Perché queste persone giocano in modo smoderato e arrivano anche a farsi male?

Esistono diversi tipi di giocatori d’azzardo patologici, per cui si va dalla convinzione folle che il guadagno prima o poi arriverà e risolverà i problemi economici, al giocatore che manca di capacità di controllo dell’azione quando nasce l’impulso a giocare, ossia queste persone capiscono le conseguenze del comportamento messo in atto, ma manca la capacità a interromperlo, la volontà di smettere viene meno. Altra ragione che trascina verso il gioco in modo patologico, è lo sviluppo di una vera e propria dipendenza verso il gioco, la persona non può farne a meno, sta male fisicamente e psicologicamente se non gioca. Si può parlare di una vera e propria “dipendenza dal gioco d’azzardo” se è presente il bisogno di aumentare la quantità di gioco, sintomi di astinenza, come ansia, agitazione, irritabilità, comportamenti criminali impulsivi ( aggressioni fisiche per avere soldi) e sintomi di perdita di controllo manifestati attraverso incapacità di smettere di giocare.

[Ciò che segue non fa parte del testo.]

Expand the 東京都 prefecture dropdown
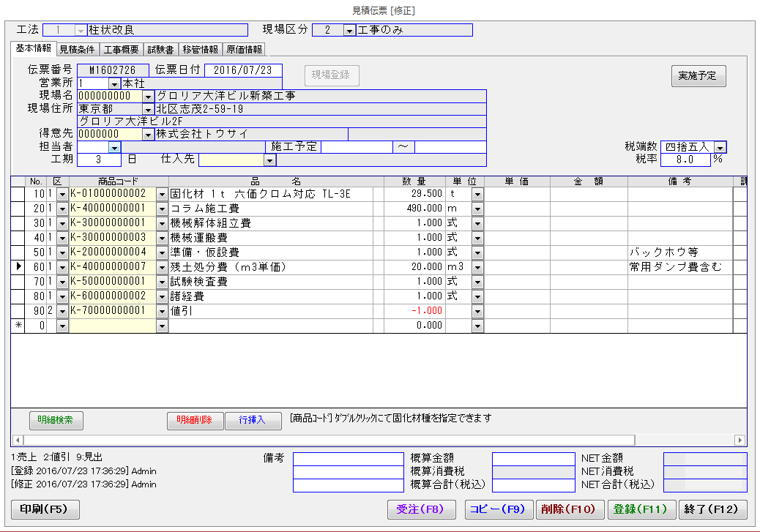The width and height of the screenshot is (760, 532). pos(148,109)
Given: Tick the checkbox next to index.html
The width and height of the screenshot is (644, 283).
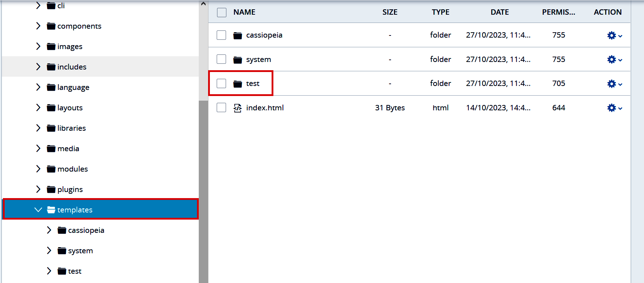Looking at the screenshot, I should click(x=221, y=107).
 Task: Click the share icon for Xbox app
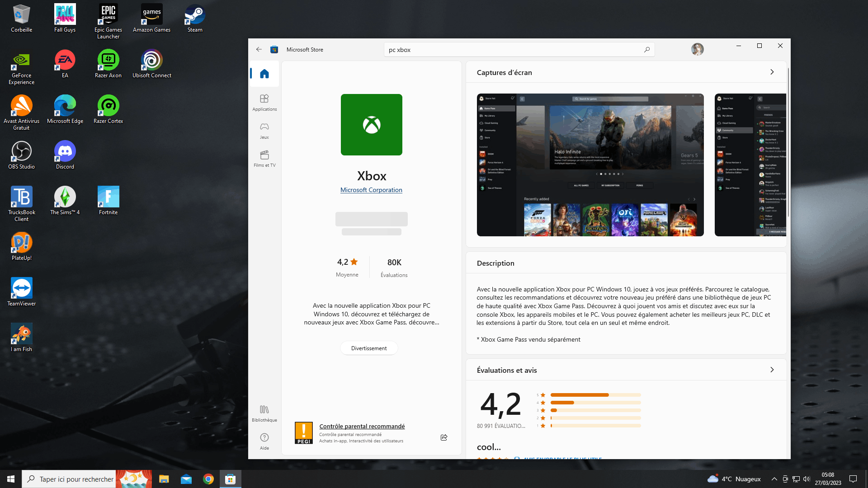pos(443,437)
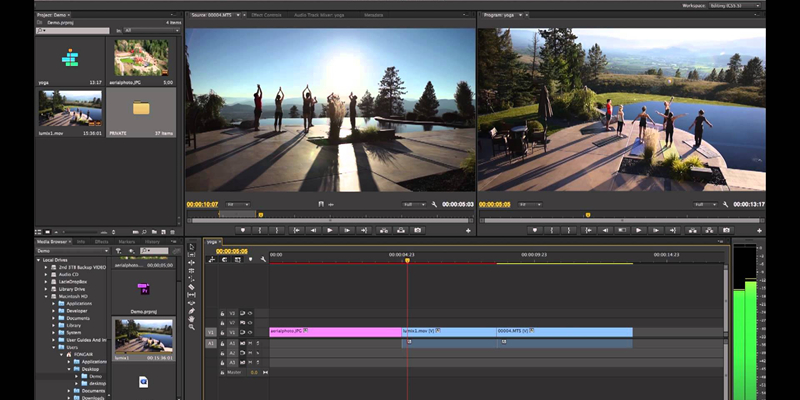Collapse the Local Drives tree section
The width and height of the screenshot is (800, 400).
(x=38, y=260)
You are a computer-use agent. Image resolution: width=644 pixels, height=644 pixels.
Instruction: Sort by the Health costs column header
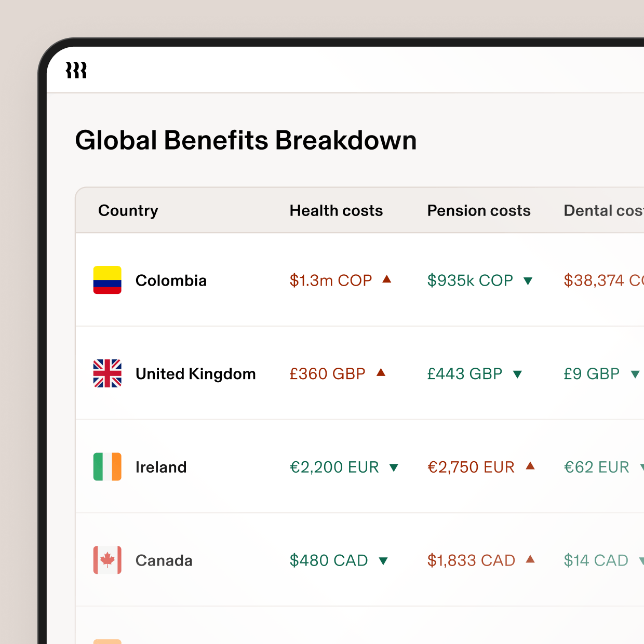click(x=336, y=210)
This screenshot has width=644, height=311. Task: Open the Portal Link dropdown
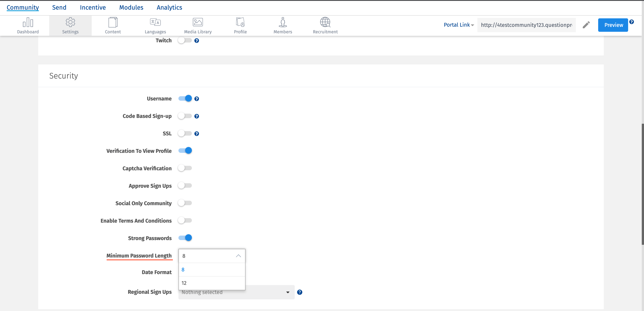[458, 25]
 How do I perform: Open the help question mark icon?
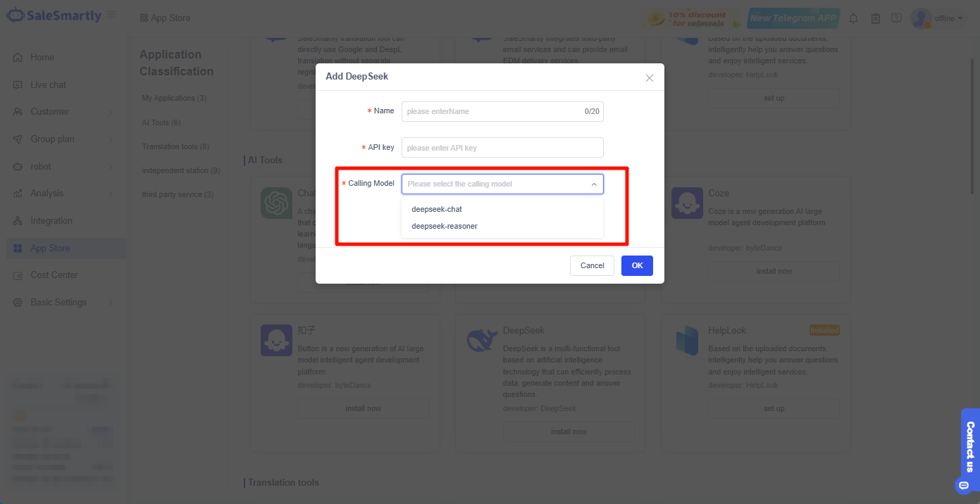(x=896, y=18)
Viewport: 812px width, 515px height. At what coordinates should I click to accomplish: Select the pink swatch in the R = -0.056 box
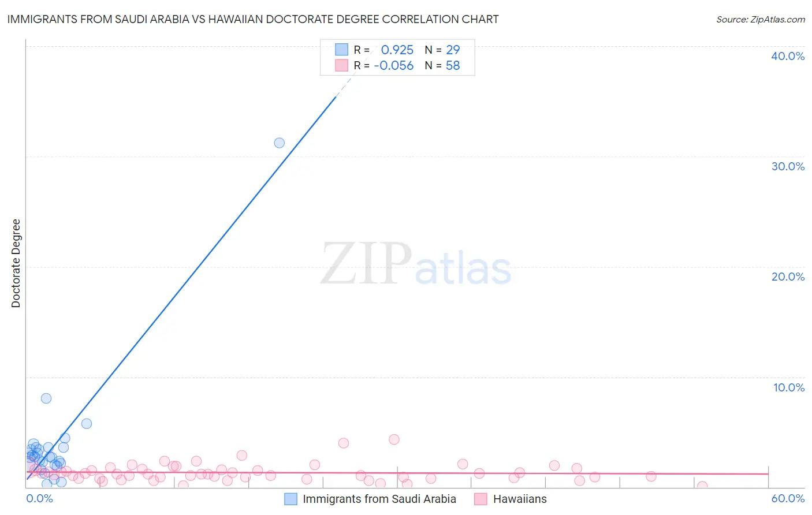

Se prevalgono altri sintomi maggiormente legati al deficit nel controllo degli impulsi, il comportamento di gioco patologico impulsivo va ricondotto soprattutto ad un problema in quest’area, senza che si possa necessariamente parlare di dipendenza.

Va anche fatta una differenza tra gioco d’azzardo come conseguenza ad uno stato psicologico in cui il soggetto si trova e il disturbo che non è associato ad altre circostanze di vita.

Come curare il gioco d’azzardo patologico.

La tendenza di una persona malata di gioco d’azzardo è quella di negare o minimizzare il problema, e quando lo riconosce crede erroneamente “che può smettere quando vuole e da solo”, per tale motivo solitamente sono i familiari a chiedere aiuto.
Dopo diversi colloqui che mirano a motivare il soggetto, viene valutato il problema e il tipo di intervento terapeutico adatto alla persona che può comprendere, colloqui individuali, gruppi psicoterapeutici e psico- educazionali, terapia psicofarmacologica, gruppi per i familiari, ma anche il ricovero in comunità quando necessita. La famiglia deve essere sempre aiutata ad imparare a conoscere questa particolare malattia e deve essere coinvolta e sostenuta nella gestione terapeutica del paziente.